Dysfunction throughout the arterial vasculature is responsible for significant morbidity/mortality in patients with type 2 diabetes (DM 2) and metabolic syndrome (MS). The arterial vasculature in healthy subjects responds to insulin and this response is impaired with insulin resistance (IR). Available noninvasive methods allow comprehensive evaluation of insulin action at each of 3 levels of arterial vasculature, including conduit, resistance, and microvascular vessels. Here we propose to use measures of pan-arterial vascular function and insulin sensitivity to address several fundamental questions related to the impact of insulin resistance on vascular function. Our general hypothesis is that IR, either induced experimentally or as occurs with MS and DM 2, impairs vascular function at all levels of the arterial vasculature. We further hypothesize that treatments previously shown to improve vascular outcomes will effectively improve this pan-arterial dysfunction. If these hypotheses prove correct, they may provide: A) a functional mechanism to explain the linkage between IR and cardiovascular diseases (CVD);B) a rationale for the previously observed salutory clinical effects of metformin, type 1 angiotensin II receptor (AT1R) blockers, mineralocorticoid receptor (MR) blockers and diet/exercise on CVD and;C) a basis to suggest that early assessment of pan-arterial function affords a platform to improve candidate treatment selection for later clinical trials.

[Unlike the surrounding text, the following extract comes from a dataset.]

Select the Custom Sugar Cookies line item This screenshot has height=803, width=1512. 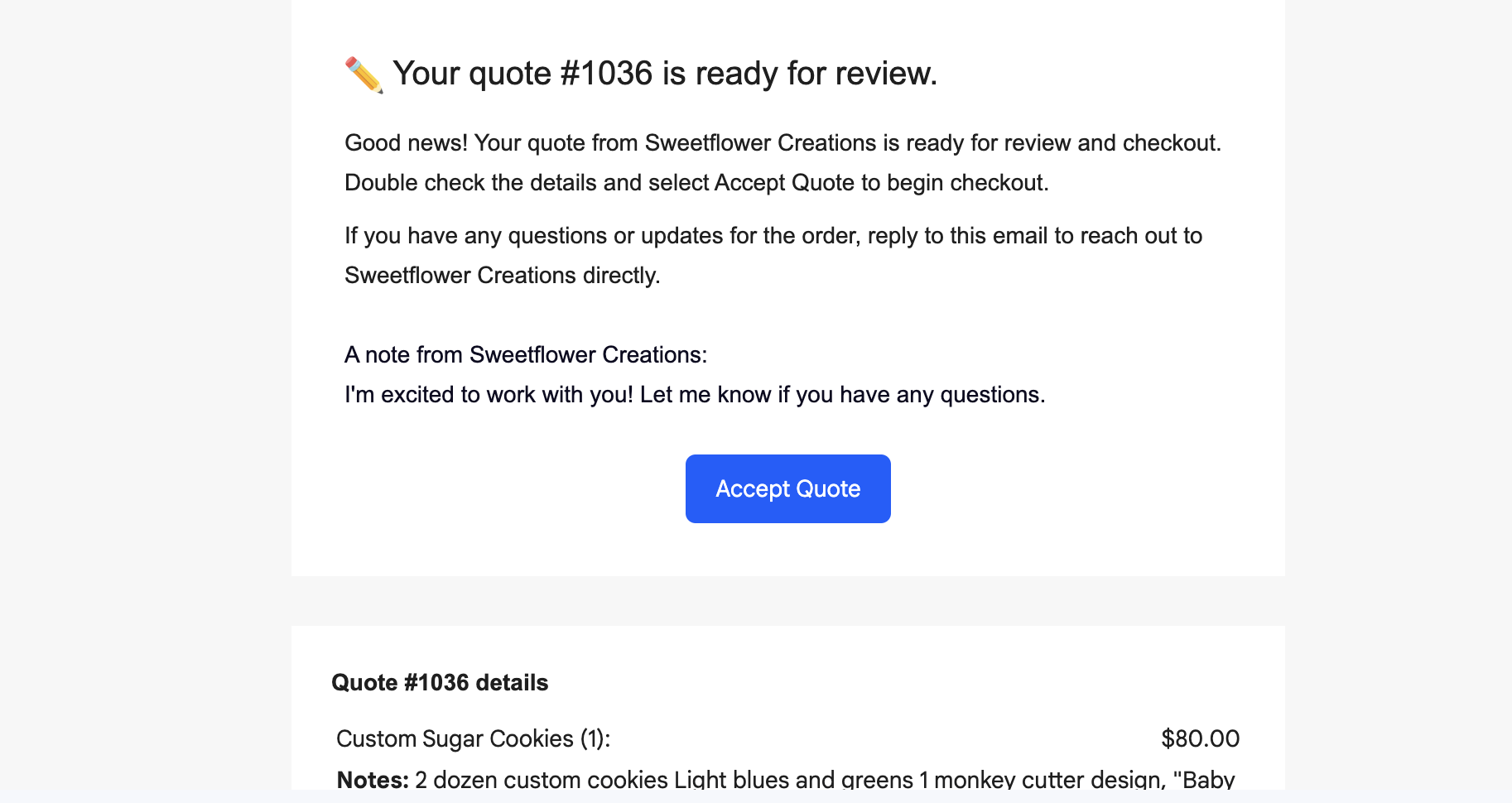(473, 738)
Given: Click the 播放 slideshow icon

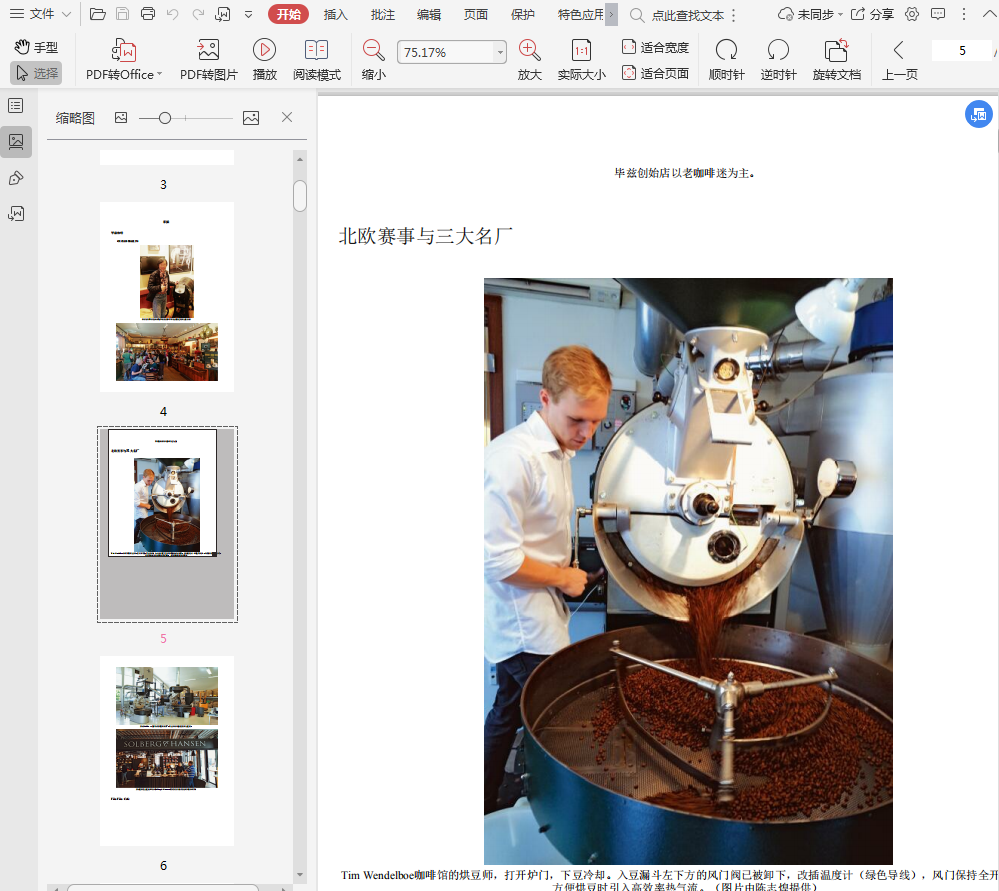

In Aim 1, we will measure pan-arterial vascular function and insulin responsiveness in healthy subjects and assess the effect of a single high-fat meal on insulin's vascular and metabolic actions.
In Aim 2, in subjects with MS, we will again measure pan-arterial vascular function and insulin sensitivity before and following 12 weeks treatment with a placebo or metformin with or without a diet low in saturated fat combined with exercise training in a randomized 2 X 2 design.
In Aim 3, in metformin-treated DM 2 subjects, we will characterize pan-arterial vascular function and vascular insulin sensitivity before and following 12 weeks treatment with an AT1R blocker, a MR blocker or a placebo in a blinded, crossover study.
As CVD remains the major cause of morbidity/mortality in DM2 and MS in the post-statin and post- antihypertensives era and as arterial dysfunction independently predicts CVD, elucidation of the linkage between IR, arterial dysfunction, and CVD is vital. By examining insulin's action on 3 levels of the arterial vasculature in healthy individuals and patients with MS or DMS 2, we can improve both our understanding of the mechanisms of vascular IR and our ability to efficiently test potential new therapies.